In March 1998 Italian authorities seized a TRIGA fuel element shipped to Zaire in 1971. The fuel element, seized in an anti-Mafia operation in Rome, was said to consist of 190 grams of uranium enriched to 19%, inside a 70 cm stainless steel tube. It was offered for sale for US$12.6 million to a supposed Middle Eastern buyer. The fuel element was apparently stolen in 1997 from Zaire, and seven more fuel elements are being sought. Italian investigators concluded that Mobutu Sese Seko absconded with the fuel elements, when the dictator escaped to France.

In its annual report for 2000, the International Atomic Energy Agency (IAEA) said "Missions in 2000 to Colombia, the Democratic Republic of the Congo, and Nigeria found the situation (with regard to nuclear safety) in each case to be significantly improved." The Congo has been participating in the IAEA's Model Project "Upgrading Radiation Protection Infrastructure."

The fissile content in TRIGA fuel elements, which are typically enriched to 19.75-20% U-235, ranges from 51.4 grams up to 377 grams in the GE 2000 fuel element. Uranium enriched to 20 percent or more U-235 is called highly enriched (HEU). The prototype TRIGA Mark I reactor, commissioned on May 3, 1958. Known as the TRIGA Mark I reactor, it operate at a power level of 250 kilowatts. The 1958 patent application for the TRIGA [number 3,127,326] featured 91 fuel elements. A typical Triga Mark II would have an output of 250-kW with a core consisting of 45 fuel elements. The Texas A&M University Nuclear Science Center reactor has a power level similar to that at Kinshasa. The UT reactor has a mixed TRIGA core containing 35 FLIP elements [enriched to nominal 70% Uranium-235] and 63 Standard elements [enriched to a nominal 20% Uranium-235]. The Romanian TRIGA reactor, commissioned in 1980, has an output of 500kW from 146 fuel rods. The Kansas State University Triga Mark II operates in steady-state mode with a maximum (thermal) power of 25O kW. It has a core consisting of approximately 78 fuel elements made of a uranium alloy initially enriched to 2O% in the isotope U-235 [the enriched uranium is 8.5% of the fuel by weight).
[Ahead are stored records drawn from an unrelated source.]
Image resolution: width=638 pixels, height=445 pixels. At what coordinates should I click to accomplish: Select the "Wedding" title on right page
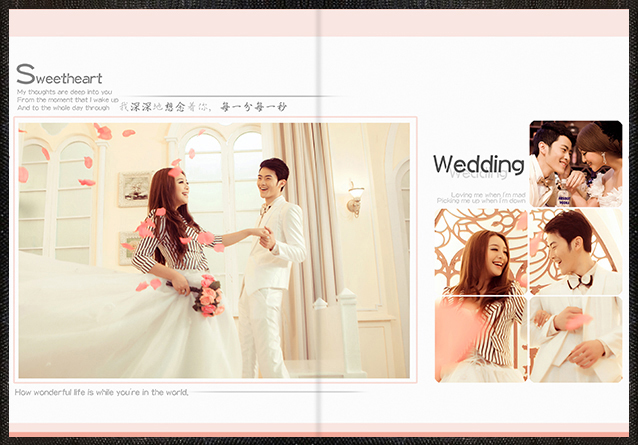[x=478, y=165]

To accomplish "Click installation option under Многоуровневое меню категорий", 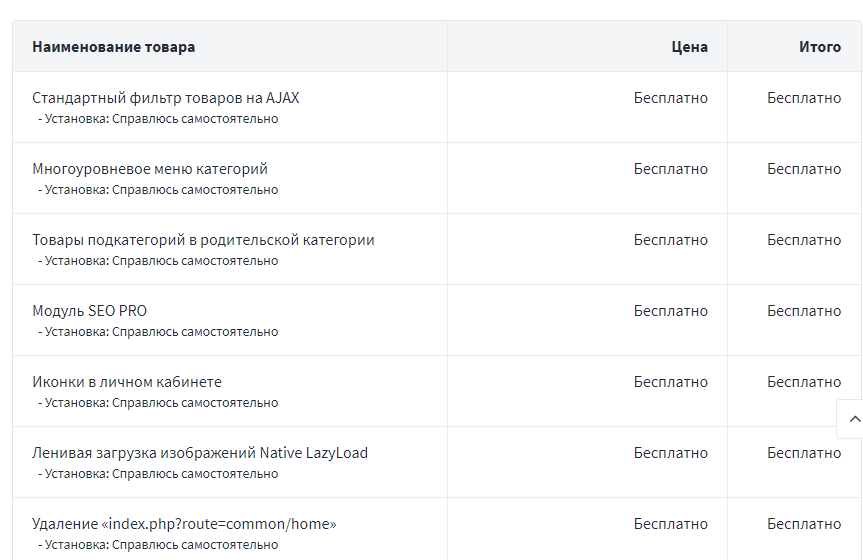I will (158, 190).
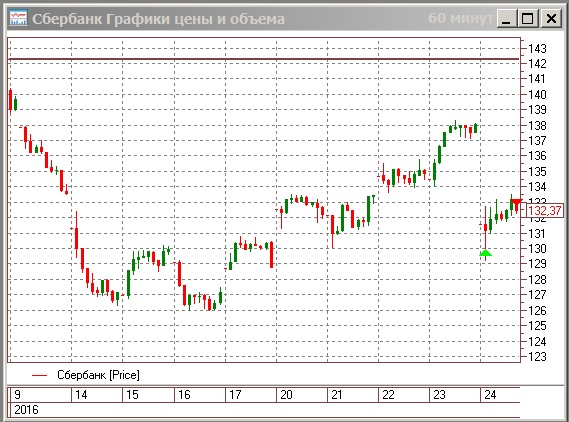Select date 9 on time axis
The width and height of the screenshot is (569, 422).
point(17,394)
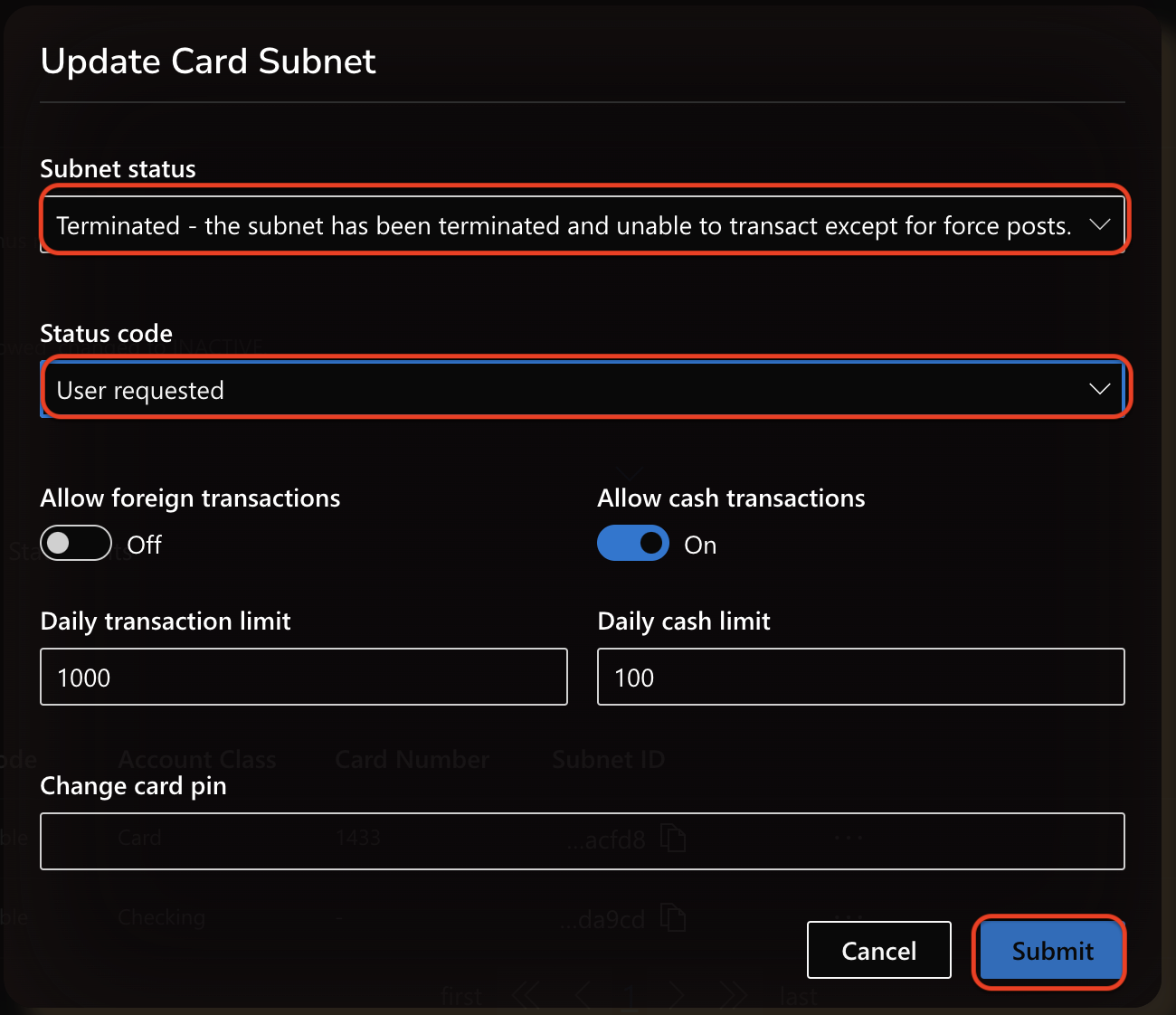Click the Subnet status label
1176x1015 pixels.
click(119, 169)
The total inventory of uranium fuel elements at Kinshasa is not readily apparent from online sources. It might be estimated that the Kinshasa TRIGA II reactor has about 300 fuel elements, to provide a power of about 1 megawatt. In this case, these fuel assemblies would provide an aggregate of 57 kg of HEU in the 40 fuel elements. With the appropriate enrichment facilities, a country could extract 12.5 kg of 90% enriched bomb-grade uranium, a bit less than the 15 kg needed for a sophisticated bomb design, and not quite one-quarter the 56 kg needed for a less sophisticated bomb design.